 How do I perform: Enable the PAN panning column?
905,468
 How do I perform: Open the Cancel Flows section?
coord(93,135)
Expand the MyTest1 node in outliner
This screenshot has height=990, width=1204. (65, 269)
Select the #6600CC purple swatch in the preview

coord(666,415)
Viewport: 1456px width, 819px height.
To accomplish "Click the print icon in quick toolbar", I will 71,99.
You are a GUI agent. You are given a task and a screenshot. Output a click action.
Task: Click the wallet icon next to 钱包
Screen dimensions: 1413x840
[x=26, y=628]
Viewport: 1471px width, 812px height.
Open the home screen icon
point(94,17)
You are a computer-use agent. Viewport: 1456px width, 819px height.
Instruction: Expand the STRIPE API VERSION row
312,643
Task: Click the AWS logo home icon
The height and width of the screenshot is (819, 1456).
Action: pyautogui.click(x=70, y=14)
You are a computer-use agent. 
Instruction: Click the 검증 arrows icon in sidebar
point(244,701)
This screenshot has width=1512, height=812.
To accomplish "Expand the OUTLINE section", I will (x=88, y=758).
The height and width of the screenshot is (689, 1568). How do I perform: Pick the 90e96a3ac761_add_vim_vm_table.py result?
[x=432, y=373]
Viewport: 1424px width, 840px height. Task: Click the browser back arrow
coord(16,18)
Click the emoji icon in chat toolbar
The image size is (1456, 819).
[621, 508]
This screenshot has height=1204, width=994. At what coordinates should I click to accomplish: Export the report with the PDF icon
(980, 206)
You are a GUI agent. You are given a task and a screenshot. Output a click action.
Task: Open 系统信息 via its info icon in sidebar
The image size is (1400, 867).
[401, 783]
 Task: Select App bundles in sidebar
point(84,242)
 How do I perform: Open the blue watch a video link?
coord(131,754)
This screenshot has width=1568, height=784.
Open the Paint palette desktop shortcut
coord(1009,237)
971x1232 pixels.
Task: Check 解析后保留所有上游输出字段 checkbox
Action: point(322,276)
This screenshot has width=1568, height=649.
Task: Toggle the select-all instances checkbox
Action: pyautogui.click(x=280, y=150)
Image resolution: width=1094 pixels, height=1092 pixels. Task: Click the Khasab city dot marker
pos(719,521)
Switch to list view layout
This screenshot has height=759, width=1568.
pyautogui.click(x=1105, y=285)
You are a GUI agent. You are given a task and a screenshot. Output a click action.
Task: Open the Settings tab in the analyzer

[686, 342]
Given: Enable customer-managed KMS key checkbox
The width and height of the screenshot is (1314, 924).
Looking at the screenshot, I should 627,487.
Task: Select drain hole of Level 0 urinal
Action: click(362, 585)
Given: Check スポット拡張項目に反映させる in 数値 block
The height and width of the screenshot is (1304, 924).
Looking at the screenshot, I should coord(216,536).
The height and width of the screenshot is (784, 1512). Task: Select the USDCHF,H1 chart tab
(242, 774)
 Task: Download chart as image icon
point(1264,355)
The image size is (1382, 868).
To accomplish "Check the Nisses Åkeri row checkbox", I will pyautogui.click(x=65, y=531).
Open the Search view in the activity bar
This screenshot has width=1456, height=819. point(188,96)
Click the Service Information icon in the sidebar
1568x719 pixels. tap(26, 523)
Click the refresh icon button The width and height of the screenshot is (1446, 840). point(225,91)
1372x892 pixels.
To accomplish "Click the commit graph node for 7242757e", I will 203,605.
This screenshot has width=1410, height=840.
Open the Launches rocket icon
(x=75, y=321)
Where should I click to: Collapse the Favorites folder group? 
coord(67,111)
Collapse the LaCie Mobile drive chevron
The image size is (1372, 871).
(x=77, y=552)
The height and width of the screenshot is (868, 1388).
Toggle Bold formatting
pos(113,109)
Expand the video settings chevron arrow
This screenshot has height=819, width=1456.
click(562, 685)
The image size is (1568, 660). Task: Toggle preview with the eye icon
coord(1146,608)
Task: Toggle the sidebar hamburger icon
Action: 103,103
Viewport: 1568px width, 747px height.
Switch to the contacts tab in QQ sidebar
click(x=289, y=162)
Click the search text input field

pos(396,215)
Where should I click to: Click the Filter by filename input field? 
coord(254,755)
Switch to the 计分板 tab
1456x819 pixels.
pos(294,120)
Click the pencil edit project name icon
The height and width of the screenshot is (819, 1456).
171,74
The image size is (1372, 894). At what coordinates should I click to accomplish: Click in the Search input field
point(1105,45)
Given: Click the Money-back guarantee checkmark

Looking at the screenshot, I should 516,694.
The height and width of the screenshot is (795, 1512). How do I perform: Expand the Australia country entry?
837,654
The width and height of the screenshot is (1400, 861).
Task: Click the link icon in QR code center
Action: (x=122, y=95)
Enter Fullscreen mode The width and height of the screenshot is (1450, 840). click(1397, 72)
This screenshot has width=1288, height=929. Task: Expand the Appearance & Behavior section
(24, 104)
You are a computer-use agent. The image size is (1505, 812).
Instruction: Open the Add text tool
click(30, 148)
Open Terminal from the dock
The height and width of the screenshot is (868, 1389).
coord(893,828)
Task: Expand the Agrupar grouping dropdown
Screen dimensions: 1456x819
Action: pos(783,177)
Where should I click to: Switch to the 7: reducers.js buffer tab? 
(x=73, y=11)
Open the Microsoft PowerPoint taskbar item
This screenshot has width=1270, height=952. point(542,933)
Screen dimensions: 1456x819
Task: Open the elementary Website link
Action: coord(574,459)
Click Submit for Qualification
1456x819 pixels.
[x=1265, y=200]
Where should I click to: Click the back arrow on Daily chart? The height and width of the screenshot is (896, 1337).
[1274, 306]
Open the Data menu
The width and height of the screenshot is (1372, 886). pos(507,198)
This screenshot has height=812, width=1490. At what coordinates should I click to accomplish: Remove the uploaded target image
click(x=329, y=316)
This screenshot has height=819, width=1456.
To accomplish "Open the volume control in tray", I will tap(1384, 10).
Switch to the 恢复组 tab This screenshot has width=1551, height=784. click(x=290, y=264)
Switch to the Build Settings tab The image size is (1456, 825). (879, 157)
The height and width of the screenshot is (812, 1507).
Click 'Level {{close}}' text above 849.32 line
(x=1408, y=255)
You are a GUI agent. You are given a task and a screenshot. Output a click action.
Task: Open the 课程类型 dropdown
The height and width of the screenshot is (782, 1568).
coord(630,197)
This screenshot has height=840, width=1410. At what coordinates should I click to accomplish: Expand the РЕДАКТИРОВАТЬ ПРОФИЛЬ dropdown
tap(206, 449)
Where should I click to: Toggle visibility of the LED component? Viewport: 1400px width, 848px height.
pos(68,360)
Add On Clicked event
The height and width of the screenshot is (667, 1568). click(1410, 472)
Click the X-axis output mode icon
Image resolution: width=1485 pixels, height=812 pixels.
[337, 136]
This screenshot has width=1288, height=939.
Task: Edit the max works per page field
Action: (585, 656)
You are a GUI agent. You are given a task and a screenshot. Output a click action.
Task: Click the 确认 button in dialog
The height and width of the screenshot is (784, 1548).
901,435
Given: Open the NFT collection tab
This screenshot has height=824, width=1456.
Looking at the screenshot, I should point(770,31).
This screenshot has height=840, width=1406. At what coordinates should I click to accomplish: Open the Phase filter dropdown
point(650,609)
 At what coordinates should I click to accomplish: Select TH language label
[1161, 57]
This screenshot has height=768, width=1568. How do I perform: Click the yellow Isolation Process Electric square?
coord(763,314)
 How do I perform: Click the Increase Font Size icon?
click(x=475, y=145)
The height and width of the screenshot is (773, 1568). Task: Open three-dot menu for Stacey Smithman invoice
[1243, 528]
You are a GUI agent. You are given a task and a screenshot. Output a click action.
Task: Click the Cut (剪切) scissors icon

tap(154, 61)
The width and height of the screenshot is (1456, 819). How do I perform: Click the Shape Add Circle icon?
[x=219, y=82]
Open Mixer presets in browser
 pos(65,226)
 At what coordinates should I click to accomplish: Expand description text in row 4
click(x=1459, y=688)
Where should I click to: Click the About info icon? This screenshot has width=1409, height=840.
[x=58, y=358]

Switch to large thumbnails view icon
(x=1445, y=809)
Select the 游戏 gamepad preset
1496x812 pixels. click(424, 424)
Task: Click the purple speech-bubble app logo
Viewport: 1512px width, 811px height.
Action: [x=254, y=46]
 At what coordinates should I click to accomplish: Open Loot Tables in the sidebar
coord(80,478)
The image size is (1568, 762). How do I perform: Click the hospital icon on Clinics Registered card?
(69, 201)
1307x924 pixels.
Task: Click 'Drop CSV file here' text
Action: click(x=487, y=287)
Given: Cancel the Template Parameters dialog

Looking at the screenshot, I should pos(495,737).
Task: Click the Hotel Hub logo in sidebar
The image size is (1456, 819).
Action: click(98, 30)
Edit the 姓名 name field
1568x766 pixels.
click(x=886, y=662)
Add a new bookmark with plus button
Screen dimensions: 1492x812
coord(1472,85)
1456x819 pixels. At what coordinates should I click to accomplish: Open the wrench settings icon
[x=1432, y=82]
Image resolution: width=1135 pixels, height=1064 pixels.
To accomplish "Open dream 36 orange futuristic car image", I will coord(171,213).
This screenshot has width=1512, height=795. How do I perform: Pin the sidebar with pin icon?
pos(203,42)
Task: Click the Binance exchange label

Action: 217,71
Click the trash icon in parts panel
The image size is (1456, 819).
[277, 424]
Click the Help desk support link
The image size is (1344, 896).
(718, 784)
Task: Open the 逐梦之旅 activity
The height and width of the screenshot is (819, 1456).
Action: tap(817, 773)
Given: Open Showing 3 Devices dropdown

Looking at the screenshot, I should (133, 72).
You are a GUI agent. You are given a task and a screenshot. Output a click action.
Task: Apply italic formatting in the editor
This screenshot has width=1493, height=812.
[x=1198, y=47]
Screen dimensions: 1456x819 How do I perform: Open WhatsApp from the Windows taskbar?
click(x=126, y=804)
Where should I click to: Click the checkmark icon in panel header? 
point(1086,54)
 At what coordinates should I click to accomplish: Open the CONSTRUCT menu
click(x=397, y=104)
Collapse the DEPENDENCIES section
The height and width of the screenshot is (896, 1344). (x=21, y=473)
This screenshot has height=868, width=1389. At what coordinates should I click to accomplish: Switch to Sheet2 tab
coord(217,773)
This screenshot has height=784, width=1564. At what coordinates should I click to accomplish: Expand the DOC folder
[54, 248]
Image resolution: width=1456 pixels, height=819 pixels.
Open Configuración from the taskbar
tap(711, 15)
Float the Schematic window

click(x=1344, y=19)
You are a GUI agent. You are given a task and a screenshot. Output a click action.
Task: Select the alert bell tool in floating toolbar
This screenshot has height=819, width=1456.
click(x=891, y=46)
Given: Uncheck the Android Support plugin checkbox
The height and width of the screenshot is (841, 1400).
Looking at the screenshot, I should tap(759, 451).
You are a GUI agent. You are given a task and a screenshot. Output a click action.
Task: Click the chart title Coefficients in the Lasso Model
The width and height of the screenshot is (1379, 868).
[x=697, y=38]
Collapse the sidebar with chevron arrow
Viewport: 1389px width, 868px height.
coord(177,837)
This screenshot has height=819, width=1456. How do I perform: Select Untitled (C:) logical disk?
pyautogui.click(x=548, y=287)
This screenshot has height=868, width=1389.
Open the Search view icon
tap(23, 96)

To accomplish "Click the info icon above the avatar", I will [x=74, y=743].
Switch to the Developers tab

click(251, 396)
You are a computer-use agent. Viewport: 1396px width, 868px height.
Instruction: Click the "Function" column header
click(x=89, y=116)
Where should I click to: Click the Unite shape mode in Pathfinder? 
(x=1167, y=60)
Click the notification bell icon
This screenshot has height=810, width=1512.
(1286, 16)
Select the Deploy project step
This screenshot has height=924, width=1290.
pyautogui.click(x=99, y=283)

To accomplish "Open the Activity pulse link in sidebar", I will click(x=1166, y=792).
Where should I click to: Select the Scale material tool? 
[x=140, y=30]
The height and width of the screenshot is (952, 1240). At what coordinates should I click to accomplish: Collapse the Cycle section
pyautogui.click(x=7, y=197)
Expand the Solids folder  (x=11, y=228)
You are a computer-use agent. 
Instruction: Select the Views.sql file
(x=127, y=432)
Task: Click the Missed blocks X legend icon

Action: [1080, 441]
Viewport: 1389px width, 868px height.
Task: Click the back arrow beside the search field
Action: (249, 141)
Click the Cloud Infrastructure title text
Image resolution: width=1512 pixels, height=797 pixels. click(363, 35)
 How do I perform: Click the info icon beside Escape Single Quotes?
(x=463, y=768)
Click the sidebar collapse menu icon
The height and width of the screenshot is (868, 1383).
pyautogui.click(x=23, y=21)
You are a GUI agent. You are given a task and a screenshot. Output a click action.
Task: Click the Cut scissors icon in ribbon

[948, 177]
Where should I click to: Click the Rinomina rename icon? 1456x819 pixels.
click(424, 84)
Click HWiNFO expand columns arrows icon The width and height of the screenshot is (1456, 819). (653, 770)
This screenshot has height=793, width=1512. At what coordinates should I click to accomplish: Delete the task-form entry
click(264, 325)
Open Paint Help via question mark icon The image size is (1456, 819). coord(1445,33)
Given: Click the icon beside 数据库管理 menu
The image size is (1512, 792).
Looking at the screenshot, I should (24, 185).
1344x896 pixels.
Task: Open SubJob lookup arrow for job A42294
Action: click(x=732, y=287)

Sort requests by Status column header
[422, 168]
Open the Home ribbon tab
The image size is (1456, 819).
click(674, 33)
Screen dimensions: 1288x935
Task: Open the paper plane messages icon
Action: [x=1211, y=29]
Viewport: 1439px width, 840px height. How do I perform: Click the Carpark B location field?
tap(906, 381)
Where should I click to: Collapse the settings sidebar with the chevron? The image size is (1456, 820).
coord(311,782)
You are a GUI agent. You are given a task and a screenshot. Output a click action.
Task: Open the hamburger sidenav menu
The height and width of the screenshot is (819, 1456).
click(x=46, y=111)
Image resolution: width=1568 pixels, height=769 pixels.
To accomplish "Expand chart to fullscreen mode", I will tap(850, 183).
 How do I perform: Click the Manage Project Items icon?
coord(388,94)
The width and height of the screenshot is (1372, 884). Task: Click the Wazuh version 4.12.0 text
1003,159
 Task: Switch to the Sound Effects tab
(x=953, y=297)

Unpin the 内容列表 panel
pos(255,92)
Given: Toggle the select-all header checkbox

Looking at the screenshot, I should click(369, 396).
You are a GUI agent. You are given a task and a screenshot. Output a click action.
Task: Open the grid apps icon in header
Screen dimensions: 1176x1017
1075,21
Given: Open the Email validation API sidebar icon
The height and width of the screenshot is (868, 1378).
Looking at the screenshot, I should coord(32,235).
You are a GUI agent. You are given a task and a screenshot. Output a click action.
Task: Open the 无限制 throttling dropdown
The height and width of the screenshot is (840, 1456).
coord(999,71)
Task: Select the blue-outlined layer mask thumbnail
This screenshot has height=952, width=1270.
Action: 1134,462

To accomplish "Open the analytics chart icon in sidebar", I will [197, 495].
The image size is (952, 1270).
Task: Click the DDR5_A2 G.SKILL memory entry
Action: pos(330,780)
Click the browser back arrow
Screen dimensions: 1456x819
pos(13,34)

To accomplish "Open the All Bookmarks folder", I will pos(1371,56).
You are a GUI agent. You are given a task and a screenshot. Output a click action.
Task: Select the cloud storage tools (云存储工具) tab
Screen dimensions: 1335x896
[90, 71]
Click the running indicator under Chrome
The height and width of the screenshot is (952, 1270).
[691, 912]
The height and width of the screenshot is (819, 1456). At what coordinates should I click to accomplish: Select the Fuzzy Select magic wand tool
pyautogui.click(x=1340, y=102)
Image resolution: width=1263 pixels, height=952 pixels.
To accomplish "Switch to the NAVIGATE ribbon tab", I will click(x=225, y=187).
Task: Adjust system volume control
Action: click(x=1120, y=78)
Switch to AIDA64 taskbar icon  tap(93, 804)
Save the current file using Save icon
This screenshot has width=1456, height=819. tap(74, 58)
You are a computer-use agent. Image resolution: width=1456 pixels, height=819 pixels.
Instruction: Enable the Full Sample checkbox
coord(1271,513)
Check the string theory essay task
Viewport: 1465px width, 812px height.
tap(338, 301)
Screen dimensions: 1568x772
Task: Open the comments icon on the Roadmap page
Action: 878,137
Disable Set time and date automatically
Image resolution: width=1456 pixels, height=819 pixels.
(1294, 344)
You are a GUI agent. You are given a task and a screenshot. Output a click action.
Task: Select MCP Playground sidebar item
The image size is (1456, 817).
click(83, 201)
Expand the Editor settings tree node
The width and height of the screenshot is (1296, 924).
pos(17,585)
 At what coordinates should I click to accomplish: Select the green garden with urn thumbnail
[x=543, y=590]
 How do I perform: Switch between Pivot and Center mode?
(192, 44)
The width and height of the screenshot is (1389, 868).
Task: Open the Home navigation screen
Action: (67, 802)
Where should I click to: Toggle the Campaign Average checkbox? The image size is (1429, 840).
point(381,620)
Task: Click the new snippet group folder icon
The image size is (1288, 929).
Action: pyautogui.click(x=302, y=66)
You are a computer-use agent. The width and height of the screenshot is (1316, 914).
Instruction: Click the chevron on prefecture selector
☆ ☆ ☆
What this task involves: Would you copy, unchanged, the stretch of the records above that begins at the line containing "Viewport: 1471px width, 812px height." and ends at the line containing "This screenshot has width=1568, height=784.", and only that?

Answer:
Viewport: 1471px width, 812px height.
Open the home screen icon
point(94,17)
You are a computer-use agent. Viewport: 1456px width, 819px height.
Instruction: Expand the STRIPE API VERSION row
312,643
Task: Click the AWS logo home icon
The height and width of the screenshot is (819, 1456).
Action: pyautogui.click(x=70, y=14)
You are a computer-use agent. 
Instruction: Click the 검증 arrows icon in sidebar
point(244,701)
This screenshot has width=1512, height=812.
To accomplish "Expand the OUTLINE section", I will (x=88, y=758).
The height and width of the screenshot is (689, 1568). How do I perform: Pick the 90e96a3ac761_add_vim_vm_table.py result?
[x=432, y=373]
Viewport: 1424px width, 840px height. Task: Click the browser back arrow
coord(16,18)
Click the emoji icon in chat toolbar
The image size is (1456, 819).
[621, 508]
This screenshot has height=1204, width=994. At what coordinates should I click to accomplish: Export the report with the PDF icon
(980, 206)
You are a GUI agent. You are given a task and a screenshot. Output a click action.
Task: Open 系统信息 via its info icon in sidebar
The image size is (1400, 867).
[401, 783]
 Task: Select App bundles in sidebar
point(84,242)
 How do I perform: Open the blue watch a video link?
coord(131,754)
This screenshot has width=1568, height=784.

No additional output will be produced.